Reproduce the following listing line for line, without any changes, and omit the pictures from your reply.

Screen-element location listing
## BEGIN
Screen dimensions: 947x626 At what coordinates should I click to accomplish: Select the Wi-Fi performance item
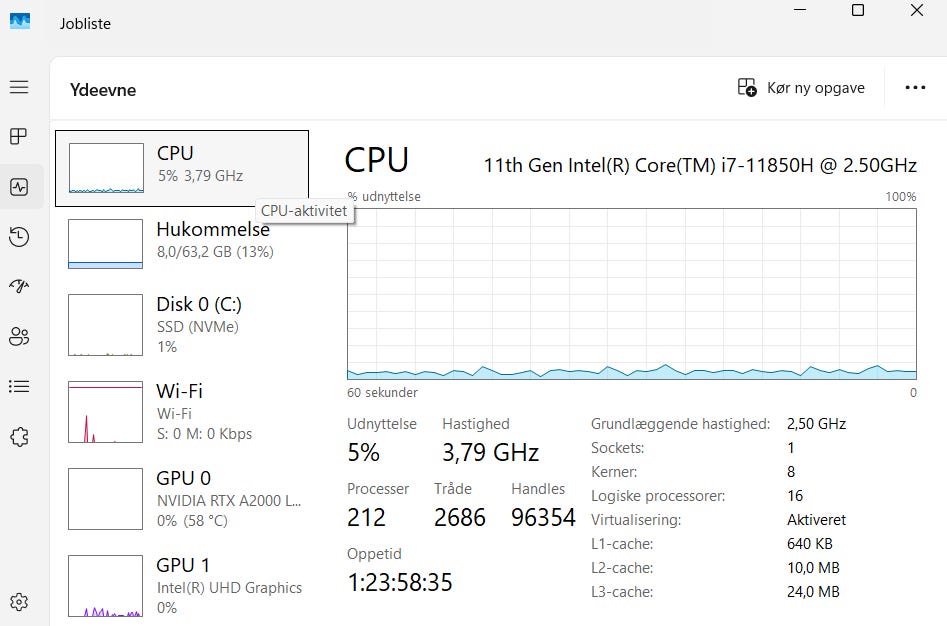182,412
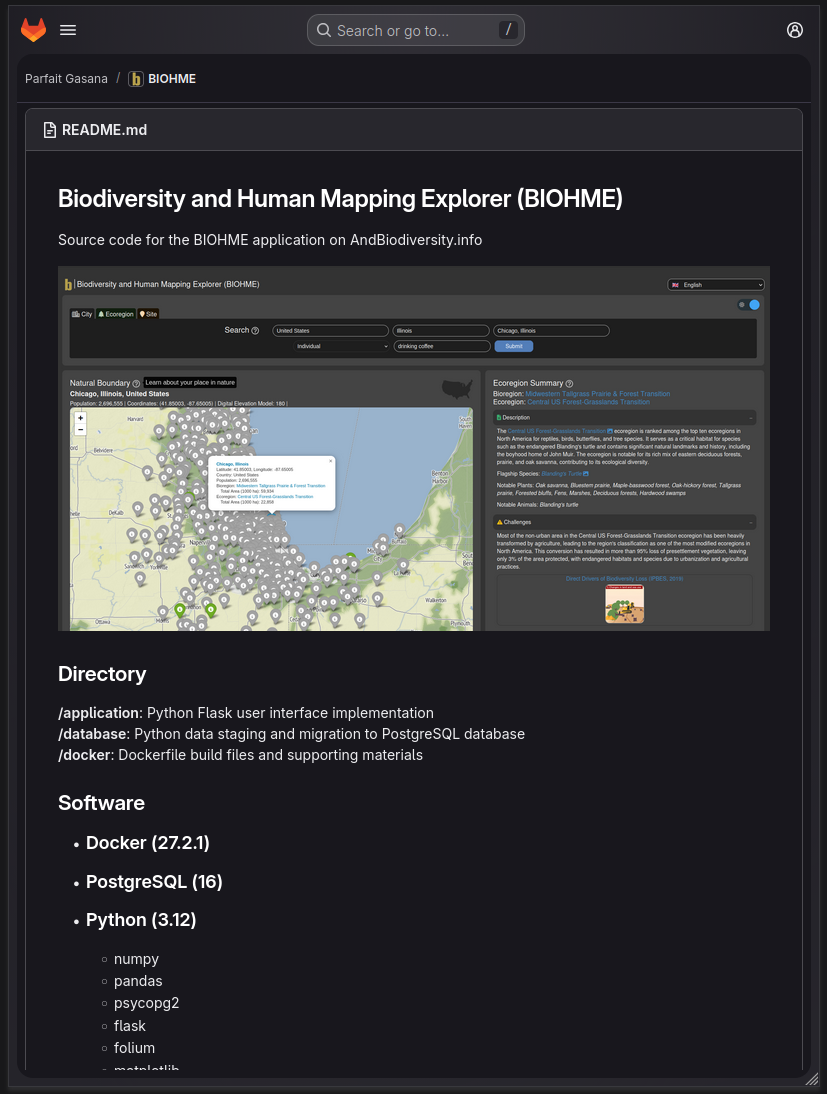This screenshot has height=1094, width=827.
Task: Select the Site tab
Action: (x=148, y=313)
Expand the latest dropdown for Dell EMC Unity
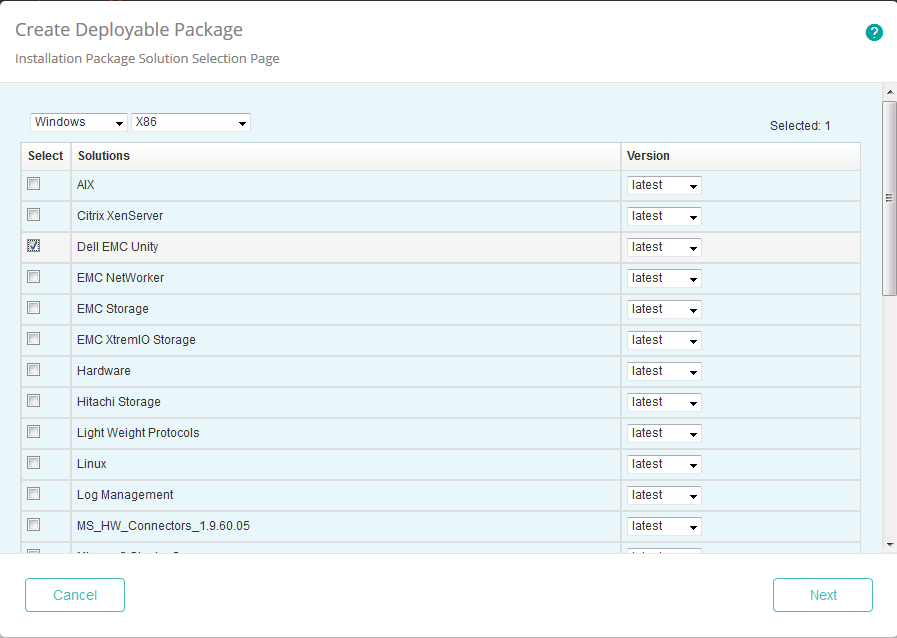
## END
#### WRITTEN SOLUTION
Screen dimensions: 947x626 At what coordinates should I click to accomplish: Select the Wi-Fi performance item
182,412
This screenshot has height=1094, width=827.
Task: Select the Site tab
Action: (x=148, y=313)
Expand the latest dropdown for Dell EMC Unity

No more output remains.